§ Records for processing
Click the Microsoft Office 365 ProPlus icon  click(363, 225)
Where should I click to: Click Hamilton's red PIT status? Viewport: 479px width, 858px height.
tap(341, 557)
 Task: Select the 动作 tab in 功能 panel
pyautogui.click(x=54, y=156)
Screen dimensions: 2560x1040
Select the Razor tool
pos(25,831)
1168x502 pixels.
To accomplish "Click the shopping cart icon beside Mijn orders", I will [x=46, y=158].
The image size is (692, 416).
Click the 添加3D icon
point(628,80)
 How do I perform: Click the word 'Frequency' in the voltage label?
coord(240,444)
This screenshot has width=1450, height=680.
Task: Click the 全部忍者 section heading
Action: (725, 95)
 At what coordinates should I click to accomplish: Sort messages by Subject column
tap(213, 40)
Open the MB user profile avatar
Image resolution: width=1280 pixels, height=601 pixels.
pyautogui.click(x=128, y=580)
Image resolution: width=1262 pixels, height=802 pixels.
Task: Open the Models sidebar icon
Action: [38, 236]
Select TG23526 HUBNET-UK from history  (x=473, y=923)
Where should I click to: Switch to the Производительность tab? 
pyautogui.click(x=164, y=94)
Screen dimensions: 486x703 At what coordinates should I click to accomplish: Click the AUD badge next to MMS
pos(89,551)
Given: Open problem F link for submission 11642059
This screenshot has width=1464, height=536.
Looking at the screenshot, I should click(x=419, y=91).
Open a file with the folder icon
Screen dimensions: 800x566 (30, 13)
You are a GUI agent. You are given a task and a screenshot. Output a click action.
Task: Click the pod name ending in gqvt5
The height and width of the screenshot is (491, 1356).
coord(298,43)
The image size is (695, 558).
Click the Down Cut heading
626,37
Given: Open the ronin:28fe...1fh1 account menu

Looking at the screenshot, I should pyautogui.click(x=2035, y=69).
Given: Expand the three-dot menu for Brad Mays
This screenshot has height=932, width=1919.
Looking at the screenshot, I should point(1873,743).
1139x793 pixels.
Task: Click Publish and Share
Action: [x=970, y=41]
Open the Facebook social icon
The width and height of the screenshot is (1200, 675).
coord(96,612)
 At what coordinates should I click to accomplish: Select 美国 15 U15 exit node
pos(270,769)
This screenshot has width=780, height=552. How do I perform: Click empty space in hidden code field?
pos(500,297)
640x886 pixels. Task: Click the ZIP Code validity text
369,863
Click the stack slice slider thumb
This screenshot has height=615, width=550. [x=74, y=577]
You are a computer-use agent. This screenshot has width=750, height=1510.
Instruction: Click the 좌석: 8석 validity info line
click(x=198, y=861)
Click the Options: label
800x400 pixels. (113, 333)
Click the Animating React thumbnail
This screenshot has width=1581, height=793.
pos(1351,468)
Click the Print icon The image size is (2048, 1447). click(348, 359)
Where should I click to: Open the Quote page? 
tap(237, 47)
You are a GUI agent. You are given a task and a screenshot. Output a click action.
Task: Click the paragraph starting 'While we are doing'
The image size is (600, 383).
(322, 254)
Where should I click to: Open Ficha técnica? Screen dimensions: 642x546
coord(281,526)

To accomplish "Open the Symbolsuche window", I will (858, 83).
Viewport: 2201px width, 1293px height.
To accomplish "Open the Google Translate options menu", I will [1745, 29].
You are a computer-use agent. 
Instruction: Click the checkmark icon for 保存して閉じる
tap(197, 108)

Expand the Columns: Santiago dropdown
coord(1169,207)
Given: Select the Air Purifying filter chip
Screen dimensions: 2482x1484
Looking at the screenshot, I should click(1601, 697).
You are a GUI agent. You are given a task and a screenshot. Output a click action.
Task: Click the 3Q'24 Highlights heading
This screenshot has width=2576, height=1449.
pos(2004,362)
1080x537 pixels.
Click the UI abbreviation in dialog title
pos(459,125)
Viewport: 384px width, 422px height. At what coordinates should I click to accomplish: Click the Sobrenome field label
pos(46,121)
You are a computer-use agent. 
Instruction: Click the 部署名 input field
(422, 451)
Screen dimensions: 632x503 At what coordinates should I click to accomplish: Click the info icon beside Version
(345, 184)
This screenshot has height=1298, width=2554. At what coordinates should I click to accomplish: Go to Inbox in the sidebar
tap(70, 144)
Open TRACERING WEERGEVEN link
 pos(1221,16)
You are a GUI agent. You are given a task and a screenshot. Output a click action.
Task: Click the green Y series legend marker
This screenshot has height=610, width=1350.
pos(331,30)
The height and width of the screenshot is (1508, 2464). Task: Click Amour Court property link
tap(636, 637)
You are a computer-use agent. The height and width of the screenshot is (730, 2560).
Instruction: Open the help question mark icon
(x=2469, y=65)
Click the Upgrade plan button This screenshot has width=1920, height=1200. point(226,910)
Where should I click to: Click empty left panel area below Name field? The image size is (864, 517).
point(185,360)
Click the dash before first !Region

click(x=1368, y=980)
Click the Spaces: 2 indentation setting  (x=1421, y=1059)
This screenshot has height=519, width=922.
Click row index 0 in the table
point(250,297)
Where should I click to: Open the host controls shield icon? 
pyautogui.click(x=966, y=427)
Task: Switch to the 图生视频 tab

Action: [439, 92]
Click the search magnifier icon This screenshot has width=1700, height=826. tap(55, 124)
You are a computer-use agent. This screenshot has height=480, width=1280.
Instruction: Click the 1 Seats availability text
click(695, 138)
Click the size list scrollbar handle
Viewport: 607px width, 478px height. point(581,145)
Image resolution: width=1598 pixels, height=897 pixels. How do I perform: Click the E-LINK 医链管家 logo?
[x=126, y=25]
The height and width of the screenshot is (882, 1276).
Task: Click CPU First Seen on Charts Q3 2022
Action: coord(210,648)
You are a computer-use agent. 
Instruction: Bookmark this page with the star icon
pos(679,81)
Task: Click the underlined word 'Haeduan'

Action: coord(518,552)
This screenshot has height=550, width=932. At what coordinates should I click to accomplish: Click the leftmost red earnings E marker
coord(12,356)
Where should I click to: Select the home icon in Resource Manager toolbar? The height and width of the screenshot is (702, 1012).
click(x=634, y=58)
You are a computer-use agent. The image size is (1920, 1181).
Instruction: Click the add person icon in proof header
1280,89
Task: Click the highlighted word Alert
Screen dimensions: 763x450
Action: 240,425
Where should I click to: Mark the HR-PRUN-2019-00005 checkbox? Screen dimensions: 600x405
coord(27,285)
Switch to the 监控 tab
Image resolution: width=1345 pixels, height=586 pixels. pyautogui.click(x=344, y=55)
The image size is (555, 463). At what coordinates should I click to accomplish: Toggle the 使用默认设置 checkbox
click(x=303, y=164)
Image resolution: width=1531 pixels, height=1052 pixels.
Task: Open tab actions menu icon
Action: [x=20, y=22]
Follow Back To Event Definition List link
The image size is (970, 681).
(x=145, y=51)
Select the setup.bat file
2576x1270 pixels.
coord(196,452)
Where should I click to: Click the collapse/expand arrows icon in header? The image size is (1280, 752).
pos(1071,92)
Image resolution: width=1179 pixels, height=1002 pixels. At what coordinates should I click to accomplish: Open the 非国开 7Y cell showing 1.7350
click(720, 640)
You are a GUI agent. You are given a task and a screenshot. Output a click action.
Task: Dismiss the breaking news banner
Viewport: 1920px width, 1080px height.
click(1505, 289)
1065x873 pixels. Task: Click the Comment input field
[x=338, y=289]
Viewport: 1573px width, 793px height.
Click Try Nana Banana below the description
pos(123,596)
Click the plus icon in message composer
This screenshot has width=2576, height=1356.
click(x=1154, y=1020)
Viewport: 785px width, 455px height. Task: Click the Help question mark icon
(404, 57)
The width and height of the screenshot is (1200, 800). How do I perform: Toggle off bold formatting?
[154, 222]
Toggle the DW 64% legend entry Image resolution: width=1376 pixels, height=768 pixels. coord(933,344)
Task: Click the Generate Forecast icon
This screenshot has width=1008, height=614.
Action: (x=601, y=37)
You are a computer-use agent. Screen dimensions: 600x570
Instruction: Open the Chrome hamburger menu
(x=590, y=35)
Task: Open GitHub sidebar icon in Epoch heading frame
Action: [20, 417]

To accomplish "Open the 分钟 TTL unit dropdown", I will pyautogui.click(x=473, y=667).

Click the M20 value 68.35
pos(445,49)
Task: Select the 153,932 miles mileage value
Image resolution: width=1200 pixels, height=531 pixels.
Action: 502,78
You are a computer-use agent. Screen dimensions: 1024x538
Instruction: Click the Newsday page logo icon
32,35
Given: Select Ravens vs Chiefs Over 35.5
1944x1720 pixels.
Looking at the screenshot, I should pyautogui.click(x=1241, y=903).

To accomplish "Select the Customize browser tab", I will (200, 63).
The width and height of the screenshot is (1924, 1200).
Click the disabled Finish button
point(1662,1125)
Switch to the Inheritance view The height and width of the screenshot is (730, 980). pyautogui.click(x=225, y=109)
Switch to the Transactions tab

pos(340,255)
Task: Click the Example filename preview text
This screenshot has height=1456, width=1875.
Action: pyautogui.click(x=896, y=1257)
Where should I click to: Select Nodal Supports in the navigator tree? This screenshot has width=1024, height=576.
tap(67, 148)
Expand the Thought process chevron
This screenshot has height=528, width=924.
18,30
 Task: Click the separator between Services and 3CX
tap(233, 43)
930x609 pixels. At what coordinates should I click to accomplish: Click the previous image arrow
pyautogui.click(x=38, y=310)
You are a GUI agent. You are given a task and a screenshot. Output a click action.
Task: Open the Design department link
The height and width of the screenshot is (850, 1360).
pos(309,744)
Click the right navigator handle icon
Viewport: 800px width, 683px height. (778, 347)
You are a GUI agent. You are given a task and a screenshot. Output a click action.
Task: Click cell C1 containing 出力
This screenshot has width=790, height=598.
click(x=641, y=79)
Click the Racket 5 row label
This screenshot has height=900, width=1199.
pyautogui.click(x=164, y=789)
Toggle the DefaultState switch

§ Work to do
Put the stretch of the listing from its first line through the line containing "will [x=46, y=158]." into a JSON list of strings, one string per line, leaving out any blank lines.

§ Worked solution
[
  "Click the Microsoft Office 365 ProPlus icon  click(363, 225)",
  "Where should I click to: Click Hamilton's red PIT status? Viewport: 479px width, 858px height.",
  "tap(341, 557)",
  " Task: Select the 动作 tab in 功能 panel",
  "pyautogui.click(x=54, y=156)",
  "Screen dimensions: 2560x1040",
  "Select the Razor tool",
  "pos(25,831)",
  "1168x502 pixels.",
  "To accomplish \"Click the shopping cart icon beside Mijn orders\", I will [x=46, y=158]."
]